VI – LA CONFESSION DE TANTE LYDIE
Le bruit d’une chute retentit. J’accourus. Tante Lydie gisait à terre, sur le dos, la face violette.
Je me précipitai vers elle. Elle gémit, la voix indistincte :
– Un prêtre… Je voudrais… me confesser…
Éperdu, je lui expliquai que mes parents étaient au marché, que la ferme était déserte et le village lointain. Elle murmurait obstinément :
« Un prêtre… un prêtre… »
Je m’enfuis comme un fou.
Certes, si j’avais connu un autre curé que l’abbé Douillart, mon répétiteur de grammaire française, mon instinct d’enfant m’eût mené vers cet autre.

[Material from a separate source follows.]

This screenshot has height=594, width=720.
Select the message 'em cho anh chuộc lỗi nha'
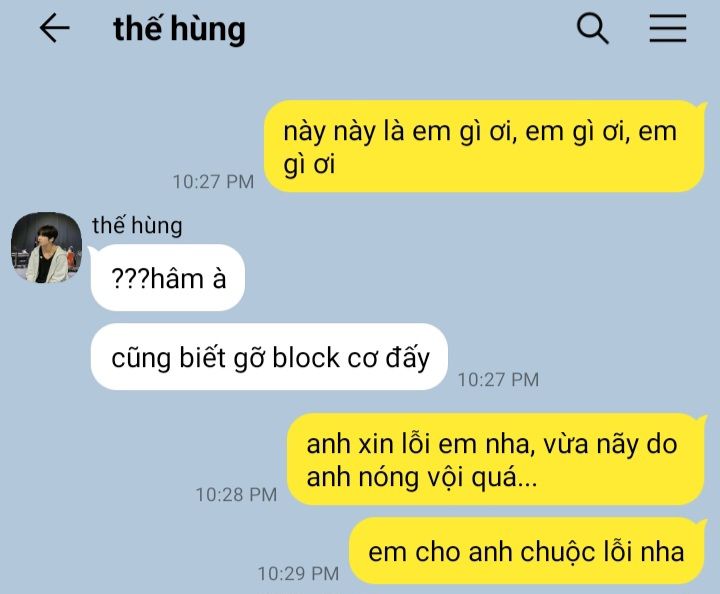527,551
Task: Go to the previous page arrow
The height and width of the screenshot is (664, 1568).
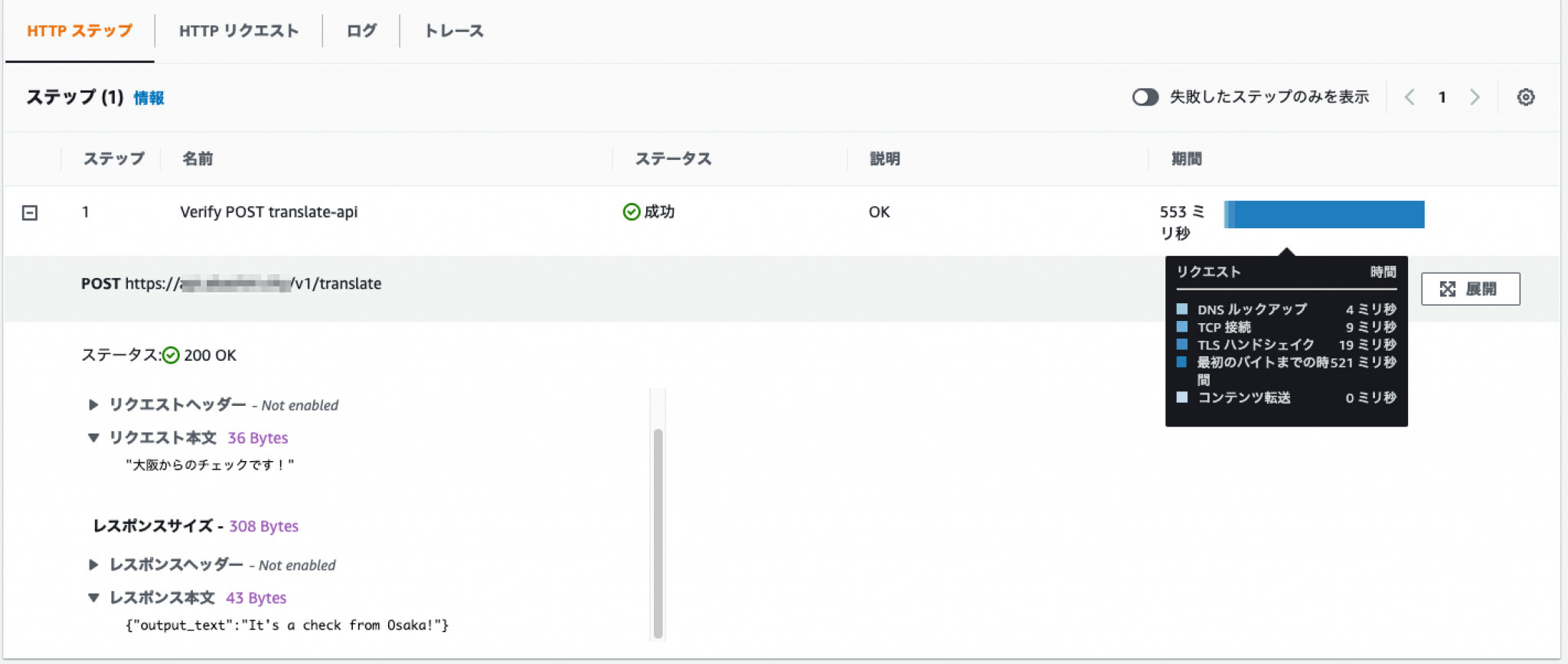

Un bien brave homme pourtant ! Sa bonne grosse tête de poupon aux cheveux frisés, à la peau rose, rappelait les amours joufflus qu’on voit aux culs-de-lampe des vieux livres. Il mangeait et buvait beaucoup. Aux environs il ne se donnait pas un festin qu’on ne l’y conviât. Le repas terminé, entre hommes, il racontait des grivoiseries, un flacon de fine devant lui. Autant de petits verres, autant d’histoires. On le savait, et, quand il se posait à cheval sur une chaise, la soutane relevée, un des assistants remplissait son verre. Il en vidait la moitié, débitait son anecdote, puis, achevant de boire, nous interpellait :
– Eh bien, mes fistons, qu’en dites-vous de celle-là ?
Quel contraste avec tante Lydie, telle que je la pressentais, telle surtout que mes parents me l’ont dépeinte depuis !
Je ne sais vraiment ce qui avait décidé cette vieille fille sèche et dévote à passer quelques jours chez nous, à la campagne. Chaque année, elle refusait notre invitation, préférant à tous les plaisirs le frottement des soutanes ou le caquetage sous les cornettes des bonnes sœurs. En outre elle aimait peu mon père, parce qu’il raillait la religion, et n’aimait point ma mère parce qu’elle chérissait son mari d’une affection trop démonstrative. Deux principes dirigeaient sa conduite, une croyance aveugle aux moindres propos des ministres de Dieu et à leur vertu austère, et la haine de l’amour, de cet amour qu’elle n’avait pas connu.
Arrivé devant le presbytère, je carillonnai à en démolir la sonnette. Félicie, une petite bonne d’aspect gracieux, vint m’ouvrir.
– Monsieur le curé déjeune, dit-elle.
Mais je la bousculai et j’entrai.
Autour de la table, chargée de bouteilles vides et de tasses à café pleines, trois prêtres fumaient. Je criai :
– Vite, vite, tante Lydie se meurt !…
L’abbé Douillart se retourna, et, tranquillement :
– Si elle est morte, pas besoin de moi ; si elle n’est pas morte, elle peut bien m’attendre un peu. Allons, Loumet, et cette chanson ?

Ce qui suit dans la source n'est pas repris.